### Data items
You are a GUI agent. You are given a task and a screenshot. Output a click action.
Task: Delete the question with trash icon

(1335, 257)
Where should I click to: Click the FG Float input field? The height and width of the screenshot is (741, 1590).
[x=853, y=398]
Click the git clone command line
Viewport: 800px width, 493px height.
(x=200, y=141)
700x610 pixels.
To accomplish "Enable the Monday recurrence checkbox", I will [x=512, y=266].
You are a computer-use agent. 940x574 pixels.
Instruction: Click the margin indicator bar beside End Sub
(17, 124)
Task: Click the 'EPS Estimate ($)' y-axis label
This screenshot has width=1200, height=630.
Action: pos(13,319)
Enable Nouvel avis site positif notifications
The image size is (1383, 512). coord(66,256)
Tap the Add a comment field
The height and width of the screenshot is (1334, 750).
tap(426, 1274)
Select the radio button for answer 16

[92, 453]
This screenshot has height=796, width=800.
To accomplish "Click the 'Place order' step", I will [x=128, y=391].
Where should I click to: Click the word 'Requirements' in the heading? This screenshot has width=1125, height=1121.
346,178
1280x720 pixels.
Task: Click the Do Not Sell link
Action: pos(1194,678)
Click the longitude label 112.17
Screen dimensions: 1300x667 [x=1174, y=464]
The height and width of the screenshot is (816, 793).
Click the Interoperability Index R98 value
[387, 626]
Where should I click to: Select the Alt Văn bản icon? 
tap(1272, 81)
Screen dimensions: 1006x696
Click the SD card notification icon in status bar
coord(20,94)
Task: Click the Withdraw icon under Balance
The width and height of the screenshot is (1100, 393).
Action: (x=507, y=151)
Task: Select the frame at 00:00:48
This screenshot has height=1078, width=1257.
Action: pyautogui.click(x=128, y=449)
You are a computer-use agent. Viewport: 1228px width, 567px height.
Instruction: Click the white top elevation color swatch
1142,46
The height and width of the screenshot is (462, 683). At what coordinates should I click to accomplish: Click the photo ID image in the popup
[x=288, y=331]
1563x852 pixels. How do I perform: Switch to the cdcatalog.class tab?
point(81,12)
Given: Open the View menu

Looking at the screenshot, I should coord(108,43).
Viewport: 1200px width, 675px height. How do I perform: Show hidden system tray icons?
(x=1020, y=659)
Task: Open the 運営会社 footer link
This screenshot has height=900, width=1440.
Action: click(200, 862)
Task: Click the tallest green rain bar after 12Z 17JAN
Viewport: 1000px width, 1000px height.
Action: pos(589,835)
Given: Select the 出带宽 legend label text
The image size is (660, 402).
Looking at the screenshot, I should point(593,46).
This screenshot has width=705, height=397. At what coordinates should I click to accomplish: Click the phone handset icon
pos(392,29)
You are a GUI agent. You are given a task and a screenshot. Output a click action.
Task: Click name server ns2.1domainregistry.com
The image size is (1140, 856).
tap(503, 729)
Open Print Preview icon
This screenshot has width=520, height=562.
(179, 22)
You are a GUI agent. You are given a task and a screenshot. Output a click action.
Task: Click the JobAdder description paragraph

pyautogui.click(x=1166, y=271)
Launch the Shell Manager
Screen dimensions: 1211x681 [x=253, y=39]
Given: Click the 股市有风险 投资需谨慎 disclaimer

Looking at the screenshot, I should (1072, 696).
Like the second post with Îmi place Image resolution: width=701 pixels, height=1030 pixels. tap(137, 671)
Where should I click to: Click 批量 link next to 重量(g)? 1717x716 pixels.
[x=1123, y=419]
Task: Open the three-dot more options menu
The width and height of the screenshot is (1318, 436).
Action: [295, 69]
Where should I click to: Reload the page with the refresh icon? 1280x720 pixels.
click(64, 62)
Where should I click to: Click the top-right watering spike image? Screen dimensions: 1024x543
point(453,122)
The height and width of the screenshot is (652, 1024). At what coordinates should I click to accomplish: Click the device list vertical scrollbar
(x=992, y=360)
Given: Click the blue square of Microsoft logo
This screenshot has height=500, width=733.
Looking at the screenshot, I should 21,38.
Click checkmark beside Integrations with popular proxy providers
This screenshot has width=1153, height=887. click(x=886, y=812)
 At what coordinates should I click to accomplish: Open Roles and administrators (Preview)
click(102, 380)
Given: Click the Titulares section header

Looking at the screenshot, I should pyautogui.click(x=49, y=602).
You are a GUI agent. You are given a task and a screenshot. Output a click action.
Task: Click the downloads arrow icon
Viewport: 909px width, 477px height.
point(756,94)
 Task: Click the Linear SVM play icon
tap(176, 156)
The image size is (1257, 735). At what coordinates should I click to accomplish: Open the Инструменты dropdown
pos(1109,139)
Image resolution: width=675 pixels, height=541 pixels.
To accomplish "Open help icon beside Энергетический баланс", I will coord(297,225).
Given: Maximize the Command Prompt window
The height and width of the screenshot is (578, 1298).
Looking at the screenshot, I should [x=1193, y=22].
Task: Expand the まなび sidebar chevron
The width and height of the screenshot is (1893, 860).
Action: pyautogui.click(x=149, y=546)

### DESCRIPTION OF THE TASK
Output each line of the data exactly as it stands above.

### EXPECTED ANSWER
You are a GUI agent. You are given a task and a screenshot. Output a click action.
Task: Delete the question with trash icon

(1335, 257)
Where should I click to: Click the FG Float input field? The height and width of the screenshot is (741, 1590).
[x=853, y=398]
Click the git clone command line
Viewport: 800px width, 493px height.
(x=200, y=141)
700x610 pixels.
To accomplish "Enable the Monday recurrence checkbox", I will [x=512, y=266].
You are a computer-use agent. 940x574 pixels.
Instruction: Click the margin indicator bar beside End Sub
(17, 124)
Task: Click the 'EPS Estimate ($)' y-axis label
This screenshot has width=1200, height=630.
Action: pos(13,319)
Enable Nouvel avis site positif notifications
The image size is (1383, 512). coord(66,256)
Tap the Add a comment field
The height and width of the screenshot is (1334, 750).
tap(426, 1274)
Select the radio button for answer 16

[92, 453]
This screenshot has height=796, width=800.
To accomplish "Click the 'Place order' step", I will [x=128, y=391].
Where should I click to: Click the word 'Requirements' in the heading? This screenshot has width=1125, height=1121.
346,178
1280x720 pixels.
Task: Click the Do Not Sell link
Action: pos(1194,678)
Click the longitude label 112.17
Screen dimensions: 1300x667 [x=1174, y=464]
The height and width of the screenshot is (816, 793).
Click the Interoperability Index R98 value
[387, 626]
Where should I click to: Select the Alt Văn bản icon? 
tap(1272, 81)
Screen dimensions: 1006x696
Click the SD card notification icon in status bar
coord(20,94)
Task: Click the Withdraw icon under Balance
The width and height of the screenshot is (1100, 393).
Action: (x=507, y=151)
Task: Select the frame at 00:00:48
This screenshot has height=1078, width=1257.
Action: pyautogui.click(x=128, y=449)
You are a computer-use agent. Viewport: 1228px width, 567px height.
Instruction: Click the white top elevation color swatch
1142,46
The height and width of the screenshot is (462, 683). At what coordinates should I click to accomplish: Click the photo ID image in the popup
[x=288, y=331]
1563x852 pixels. How do I perform: Switch to the cdcatalog.class tab?
point(81,12)
Given: Open the View menu

Looking at the screenshot, I should coord(108,43).
Viewport: 1200px width, 675px height. How do I perform: Show hidden system tray icons?
(x=1020, y=659)
Task: Open the 運営会社 footer link
This screenshot has height=900, width=1440.
Action: click(200, 862)
Task: Click the tallest green rain bar after 12Z 17JAN
Viewport: 1000px width, 1000px height.
Action: pos(589,835)
Given: Select the 出带宽 legend label text
The image size is (660, 402).
Looking at the screenshot, I should point(593,46).
This screenshot has width=705, height=397. At what coordinates should I click to accomplish: Click the phone handset icon
pos(392,29)
You are a GUI agent. You are given a task and a screenshot. Output a click action.
Task: Click name server ns2.1domainregistry.com
The image size is (1140, 856).
tap(503, 729)
Open Print Preview icon
This screenshot has width=520, height=562.
(179, 22)
You are a GUI agent. You are given a task and a screenshot. Output a click action.
Task: Click the JobAdder description paragraph

pyautogui.click(x=1166, y=271)
Launch the Shell Manager
Screen dimensions: 1211x681 [x=253, y=39]
Given: Click the 股市有风险 投资需谨慎 disclaimer

Looking at the screenshot, I should (1072, 696).
Like the second post with Îmi place Image resolution: width=701 pixels, height=1030 pixels. tap(137, 671)
Where should I click to: Click 批量 link next to 重量(g)? 1717x716 pixels.
[x=1123, y=419]
Task: Open the three-dot more options menu
The width and height of the screenshot is (1318, 436).
Action: [295, 69]
Where should I click to: Reload the page with the refresh icon? 1280x720 pixels.
click(64, 62)
Where should I click to: Click the top-right watering spike image? Screen dimensions: 1024x543
point(453,122)
The height and width of the screenshot is (652, 1024). At what coordinates should I click to accomplish: Click the device list vertical scrollbar
(x=992, y=360)
Given: Click the blue square of Microsoft logo
This screenshot has height=500, width=733.
Looking at the screenshot, I should 21,38.
Click checkmark beside Integrations with popular proxy providers
This screenshot has width=1153, height=887. click(x=886, y=812)
 At what coordinates should I click to accomplish: Open Roles and administrators (Preview)
click(102, 380)
Given: Click the Titulares section header

Looking at the screenshot, I should pyautogui.click(x=49, y=602).
You are a GUI agent. You are given a task and a screenshot. Output a click action.
Task: Click the downloads arrow icon
Viewport: 909px width, 477px height.
point(756,94)
 Task: Click the Linear SVM play icon
tap(176, 156)
The image size is (1257, 735). At what coordinates should I click to accomplish: Open the Инструменты dropdown
pos(1109,139)
Image resolution: width=675 pixels, height=541 pixels.
To accomplish "Open help icon beside Энергетический баланс", I will coord(297,225).
Given: Maximize the Command Prompt window
The height and width of the screenshot is (578, 1298).
Looking at the screenshot, I should [x=1193, y=22].
Task: Expand the まなび sidebar chevron
The width and height of the screenshot is (1893, 860).
Action: pyautogui.click(x=149, y=546)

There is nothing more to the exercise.